(Records from a collection)
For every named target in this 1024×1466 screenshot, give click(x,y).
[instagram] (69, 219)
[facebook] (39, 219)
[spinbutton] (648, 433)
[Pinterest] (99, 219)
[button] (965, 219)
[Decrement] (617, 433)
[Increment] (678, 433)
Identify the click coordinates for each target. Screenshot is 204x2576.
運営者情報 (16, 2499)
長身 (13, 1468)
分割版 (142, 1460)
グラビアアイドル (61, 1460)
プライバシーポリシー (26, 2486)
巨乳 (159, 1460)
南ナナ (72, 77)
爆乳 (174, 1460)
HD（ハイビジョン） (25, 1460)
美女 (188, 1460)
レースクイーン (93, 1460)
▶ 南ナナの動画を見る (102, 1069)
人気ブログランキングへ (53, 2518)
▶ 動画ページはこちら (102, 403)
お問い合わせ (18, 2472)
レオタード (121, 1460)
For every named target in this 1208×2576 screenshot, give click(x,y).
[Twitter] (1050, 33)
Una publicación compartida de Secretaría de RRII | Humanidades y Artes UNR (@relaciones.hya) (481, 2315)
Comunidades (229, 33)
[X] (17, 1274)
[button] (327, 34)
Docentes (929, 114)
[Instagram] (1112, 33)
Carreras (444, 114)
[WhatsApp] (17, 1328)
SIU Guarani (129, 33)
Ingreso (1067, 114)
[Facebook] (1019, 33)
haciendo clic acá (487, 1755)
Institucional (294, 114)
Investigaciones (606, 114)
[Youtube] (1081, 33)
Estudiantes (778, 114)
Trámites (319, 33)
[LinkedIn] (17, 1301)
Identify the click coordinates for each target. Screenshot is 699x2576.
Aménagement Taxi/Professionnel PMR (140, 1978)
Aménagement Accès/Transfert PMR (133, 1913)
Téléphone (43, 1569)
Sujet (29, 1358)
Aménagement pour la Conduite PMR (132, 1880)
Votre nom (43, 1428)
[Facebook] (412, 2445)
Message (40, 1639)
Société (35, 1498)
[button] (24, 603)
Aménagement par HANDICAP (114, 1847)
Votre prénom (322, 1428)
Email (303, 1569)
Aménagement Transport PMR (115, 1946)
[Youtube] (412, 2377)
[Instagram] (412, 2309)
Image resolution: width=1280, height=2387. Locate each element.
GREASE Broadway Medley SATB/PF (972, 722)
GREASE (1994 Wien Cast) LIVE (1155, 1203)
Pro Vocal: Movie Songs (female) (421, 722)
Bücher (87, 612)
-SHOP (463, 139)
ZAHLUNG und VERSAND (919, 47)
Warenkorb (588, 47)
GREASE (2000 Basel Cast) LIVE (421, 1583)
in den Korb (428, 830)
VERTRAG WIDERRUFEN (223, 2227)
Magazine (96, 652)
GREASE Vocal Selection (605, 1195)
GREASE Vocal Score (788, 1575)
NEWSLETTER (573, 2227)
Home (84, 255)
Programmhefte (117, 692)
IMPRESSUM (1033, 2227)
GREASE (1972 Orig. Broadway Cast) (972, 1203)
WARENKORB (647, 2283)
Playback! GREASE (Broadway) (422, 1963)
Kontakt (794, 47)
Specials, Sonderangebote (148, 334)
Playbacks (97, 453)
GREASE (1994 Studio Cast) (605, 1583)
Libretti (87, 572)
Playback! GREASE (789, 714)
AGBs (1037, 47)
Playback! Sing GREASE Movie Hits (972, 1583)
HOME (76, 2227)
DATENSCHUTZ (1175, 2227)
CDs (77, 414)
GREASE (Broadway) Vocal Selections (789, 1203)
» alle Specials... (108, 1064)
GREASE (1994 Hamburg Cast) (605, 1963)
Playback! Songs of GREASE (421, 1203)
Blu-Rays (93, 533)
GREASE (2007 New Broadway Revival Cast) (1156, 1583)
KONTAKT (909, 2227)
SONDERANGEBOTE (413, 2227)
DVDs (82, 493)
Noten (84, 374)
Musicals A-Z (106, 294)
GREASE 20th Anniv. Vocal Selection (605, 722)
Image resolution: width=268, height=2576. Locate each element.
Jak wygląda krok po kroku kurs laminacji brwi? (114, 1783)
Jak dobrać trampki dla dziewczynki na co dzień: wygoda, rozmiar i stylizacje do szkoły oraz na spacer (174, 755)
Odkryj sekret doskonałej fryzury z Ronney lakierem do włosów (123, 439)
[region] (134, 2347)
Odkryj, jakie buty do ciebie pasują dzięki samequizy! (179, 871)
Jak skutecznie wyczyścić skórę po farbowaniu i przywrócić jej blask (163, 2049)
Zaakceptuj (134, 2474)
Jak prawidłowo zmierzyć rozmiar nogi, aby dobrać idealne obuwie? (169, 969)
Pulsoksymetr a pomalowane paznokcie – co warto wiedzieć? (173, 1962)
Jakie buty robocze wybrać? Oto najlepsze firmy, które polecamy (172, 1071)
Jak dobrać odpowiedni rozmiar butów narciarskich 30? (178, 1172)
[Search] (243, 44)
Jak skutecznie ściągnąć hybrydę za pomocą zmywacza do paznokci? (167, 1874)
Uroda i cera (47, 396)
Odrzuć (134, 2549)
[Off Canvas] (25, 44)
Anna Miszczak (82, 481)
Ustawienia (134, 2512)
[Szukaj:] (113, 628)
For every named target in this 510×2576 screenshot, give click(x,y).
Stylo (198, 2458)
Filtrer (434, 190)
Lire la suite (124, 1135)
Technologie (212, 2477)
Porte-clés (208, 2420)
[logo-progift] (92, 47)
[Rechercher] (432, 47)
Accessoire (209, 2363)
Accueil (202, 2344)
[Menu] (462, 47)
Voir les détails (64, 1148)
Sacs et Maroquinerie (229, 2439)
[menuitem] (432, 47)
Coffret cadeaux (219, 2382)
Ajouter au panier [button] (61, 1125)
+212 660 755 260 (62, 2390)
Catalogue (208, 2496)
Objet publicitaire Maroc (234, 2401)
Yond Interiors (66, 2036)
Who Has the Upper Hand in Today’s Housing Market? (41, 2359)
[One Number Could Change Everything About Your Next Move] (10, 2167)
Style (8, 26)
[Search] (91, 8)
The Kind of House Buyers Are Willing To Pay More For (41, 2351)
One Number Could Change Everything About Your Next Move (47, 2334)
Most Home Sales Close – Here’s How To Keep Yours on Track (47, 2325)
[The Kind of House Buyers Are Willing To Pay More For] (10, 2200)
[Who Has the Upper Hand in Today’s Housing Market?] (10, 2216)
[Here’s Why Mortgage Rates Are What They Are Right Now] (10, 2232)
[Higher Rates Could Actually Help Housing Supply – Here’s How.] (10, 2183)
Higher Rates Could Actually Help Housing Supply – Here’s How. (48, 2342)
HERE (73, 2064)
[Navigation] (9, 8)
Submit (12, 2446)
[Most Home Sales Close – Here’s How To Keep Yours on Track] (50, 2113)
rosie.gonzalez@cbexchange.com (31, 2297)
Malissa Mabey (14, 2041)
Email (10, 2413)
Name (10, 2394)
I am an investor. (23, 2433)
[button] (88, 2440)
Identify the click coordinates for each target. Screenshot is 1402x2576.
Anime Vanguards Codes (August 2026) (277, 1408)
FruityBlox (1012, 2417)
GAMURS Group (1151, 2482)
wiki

* Exercise requirements *
In full and without change, transcribe the data above.

* Completed exercise *
For every named target in this 1024×1466 screenshot, give click(x,y).
[instagram] (69, 219)
[facebook] (39, 219)
[spinbutton] (648, 433)
[Pinterest] (99, 219)
[button] (965, 219)
[Decrement] (617, 433)
[Increment] (678, 433)
Identify the click coordinates for each target. Screenshot is 204x2576.
運営者情報 (16, 2499)
長身 (13, 1468)
分割版 (142, 1460)
グラビアアイドル (61, 1460)
プライバシーポリシー (26, 2486)
巨乳 (159, 1460)
南ナナ (72, 77)
爆乳 (174, 1460)
HD（ハイビジョン） (25, 1460)
美女 (188, 1460)
レースクイーン (93, 1460)
▶ 南ナナの動画を見る (102, 1069)
人気ブログランキングへ (53, 2518)
▶ 動画ページはこちら (102, 403)
お問い合わせ (18, 2472)
レオタード (121, 1460)
For every named target in this 1208×2576 screenshot, give click(x,y).
[Twitter] (1050, 33)
Una publicación compartida de Secretaría de RRII | Humanidades y Artes UNR (@relaciones.hya) (481, 2315)
Comunidades (229, 33)
[X] (17, 1274)
[button] (327, 34)
Docentes (929, 114)
[Instagram] (1112, 33)
Carreras (444, 114)
[WhatsApp] (17, 1328)
SIU Guarani (129, 33)
Ingreso (1067, 114)
[Facebook] (1019, 33)
haciendo clic acá (487, 1755)
Institucional (294, 114)
Investigaciones (606, 114)
[Youtube] (1081, 33)
Estudiantes (778, 114)
Trámites (319, 33)
[LinkedIn] (17, 1301)
Identify the click coordinates for each target. Screenshot is 699x2576.
Aménagement Taxi/Professionnel PMR (140, 1978)
Aménagement Accès/Transfert PMR (133, 1913)
Téléphone (43, 1569)
Sujet (29, 1358)
Aménagement pour la Conduite PMR (132, 1880)
Votre nom (43, 1428)
[Facebook] (412, 2445)
Message (40, 1639)
Société (35, 1498)
[button] (24, 603)
Aménagement par HANDICAP (114, 1847)
Votre prénom (322, 1428)
Email (303, 1569)
Aménagement Transport PMR (115, 1946)
[Youtube] (412, 2377)
[Instagram] (412, 2309)
Image resolution: width=1280, height=2387. Locate each element.
GREASE Broadway Medley SATB/PF (972, 722)
GREASE (1994 Wien Cast) LIVE (1155, 1203)
Pro Vocal: Movie Songs (female) (421, 722)
Bücher (87, 612)
-SHOP (463, 139)
ZAHLUNG und VERSAND (919, 47)
Warenkorb (588, 47)
GREASE (2000 Basel Cast) LIVE (421, 1583)
in den Korb (428, 830)
VERTRAG WIDERRUFEN (223, 2227)
Magazine (96, 652)
GREASE Vocal Selection (605, 1195)
GREASE Vocal Score (788, 1575)
NEWSLETTER (573, 2227)
Home (84, 255)
Programmhefte (117, 692)
IMPRESSUM (1033, 2227)
GREASE (1972 Orig. Broadway Cast) (972, 1203)
WARENKORB (647, 2283)
Playback! GREASE (Broadway) (422, 1963)
Kontakt (794, 47)
Specials, Sonderangebote (148, 334)
Playbacks (97, 453)
GREASE (1994 Studio Cast) (605, 1583)
Libretti (87, 572)
Playback! GREASE (789, 714)
AGBs (1037, 47)
Playback! Sing GREASE Movie Hits (972, 1583)
HOME (76, 2227)
DATENSCHUTZ (1175, 2227)
CDs (77, 414)
GREASE (Broadway) Vocal Selections (789, 1203)
» alle Specials... (108, 1064)
GREASE (1994 Hamburg Cast) (605, 1963)
Playback! Songs of GREASE (421, 1203)
Blu-Rays (93, 533)
GREASE (2007 New Broadway Revival Cast) (1156, 1583)
KONTAKT (909, 2227)
SONDERANGEBOTE (413, 2227)
DVDs (82, 493)
Noten (84, 374)
Musicals A-Z (106, 294)
GREASE 20th Anniv. Vocal Selection (605, 722)
Image resolution: width=268, height=2576. Locate each element.
Jak wygląda krok po kroku kurs laminacji brwi? (114, 1783)
Jak dobrać trampki dla dziewczynki na co dzień: wygoda, rozmiar i stylizacje do szkoły oraz na spacer (174, 755)
Odkryj sekret doskonałej fryzury z Ronney lakierem do włosów (123, 439)
[region] (134, 2347)
Odkryj, jakie buty do ciebie pasują dzięki samequizy! (179, 871)
Jak skutecznie wyczyścić skórę po farbowaniu i przywrócić jej blask (163, 2049)
Zaakceptuj (134, 2474)
Jak prawidłowo zmierzyć rozmiar nogi, aby dobrać idealne obuwie? (169, 969)
Pulsoksymetr a pomalowane paznokcie – co warto wiedzieć? (173, 1962)
Jakie buty robocze wybrać? Oto najlepsze firmy, które polecamy (172, 1071)
Jak dobrać odpowiedni rozmiar butów narciarskich 30? (178, 1172)
[Search] (243, 44)
Jak skutecznie ściągnąć hybrydę za pomocą zmywacza do paznokci? (167, 1874)
Uroda i cera (47, 396)
Odrzuć (134, 2549)
[Off Canvas] (25, 44)
Anna Miszczak (82, 481)
Ustawienia (134, 2512)
[Szukaj:] (113, 628)
For every named target in this 510×2576 screenshot, give click(x,y).
Stylo (198, 2458)
Filtrer (434, 190)
Lire la suite (124, 1135)
Technologie (212, 2477)
Porte-clés (208, 2420)
[logo-progift] (92, 47)
[Rechercher] (432, 47)
Accessoire (209, 2363)
Accueil (202, 2344)
[Menu] (462, 47)
Voir les détails (64, 1148)
Sacs et Maroquinerie (229, 2439)
[menuitem] (432, 47)
Coffret cadeaux (219, 2382)
Ajouter au panier [button] (61, 1125)
+212 660 755 260 (62, 2390)
Catalogue (208, 2496)
Objet publicitaire Maroc (234, 2401)
Yond Interiors (66, 2036)
Who Has the Upper Hand in Today’s Housing Market? (41, 2359)
[One Number Could Change Everything About Your Next Move] (10, 2167)
Style (8, 26)
[Search] (91, 8)
The Kind of House Buyers Are Willing To Pay More For (41, 2351)
One Number Could Change Everything About Your Next Move (47, 2334)
Most Home Sales Close – Here’s How To Keep Yours on Track (47, 2325)
[The Kind of House Buyers Are Willing To Pay More For] (10, 2200)
[Who Has the Upper Hand in Today’s Housing Market?] (10, 2216)
[Here’s Why Mortgage Rates Are What They Are Right Now] (10, 2232)
[Higher Rates Could Actually Help Housing Supply – Here’s How.] (10, 2183)
Higher Rates Could Actually Help Housing Supply – Here’s How. (48, 2342)
HERE (73, 2064)
[Navigation] (9, 8)
Submit (12, 2446)
[Most Home Sales Close – Here’s How To Keep Yours on Track] (50, 2113)
rosie.gonzalez@cbexchange.com (31, 2297)
Malissa Mabey (14, 2041)
Email (10, 2413)
Name (10, 2394)
I am an investor. (23, 2433)
[button] (88, 2440)
Identify the click coordinates for each target. Screenshot is 1402x2576.
Anime Vanguards Codes (August 2026) (277, 1408)
FruityBlox (1012, 2417)
GAMURS Group (1151, 2482)
wiki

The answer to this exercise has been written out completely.